_Data supplied_.
****

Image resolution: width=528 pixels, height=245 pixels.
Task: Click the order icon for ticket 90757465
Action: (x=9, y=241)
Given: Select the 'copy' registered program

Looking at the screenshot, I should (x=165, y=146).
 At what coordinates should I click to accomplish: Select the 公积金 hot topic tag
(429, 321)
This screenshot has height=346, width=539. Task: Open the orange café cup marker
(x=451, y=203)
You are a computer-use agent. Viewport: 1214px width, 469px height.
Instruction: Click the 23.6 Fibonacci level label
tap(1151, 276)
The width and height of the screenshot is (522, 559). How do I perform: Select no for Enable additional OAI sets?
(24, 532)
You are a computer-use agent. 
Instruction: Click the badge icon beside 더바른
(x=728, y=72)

****

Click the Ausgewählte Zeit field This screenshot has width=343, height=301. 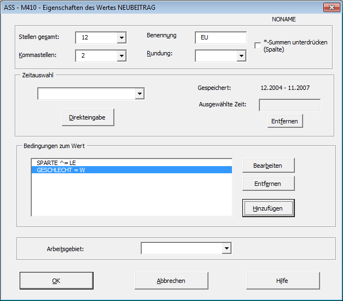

****

_Given request_. Extract the lines starting with the line containing "Image resolution: width=528" and going on through the line containing "(x=728, y=72)", and reproduce them exactly.

_Output of the exercise_.
Image resolution: width=528 pixels, height=245 pixels.
Task: Click the order icon for ticket 90757465
Action: (x=9, y=241)
Given: Select the 'copy' registered program

Looking at the screenshot, I should (x=165, y=146).
 At what coordinates should I click to accomplish: Select the 公积金 hot topic tag
(429, 321)
This screenshot has height=346, width=539. Task: Open the orange café cup marker
(x=451, y=203)
You are a computer-use agent. Viewport: 1214px width, 469px height.
Instruction: Click the 23.6 Fibonacci level label
tap(1151, 276)
The width and height of the screenshot is (522, 559). How do I perform: Select no for Enable additional OAI sets?
(24, 532)
You are a computer-use agent. 
Instruction: Click the badge icon beside 더바른
(x=728, y=72)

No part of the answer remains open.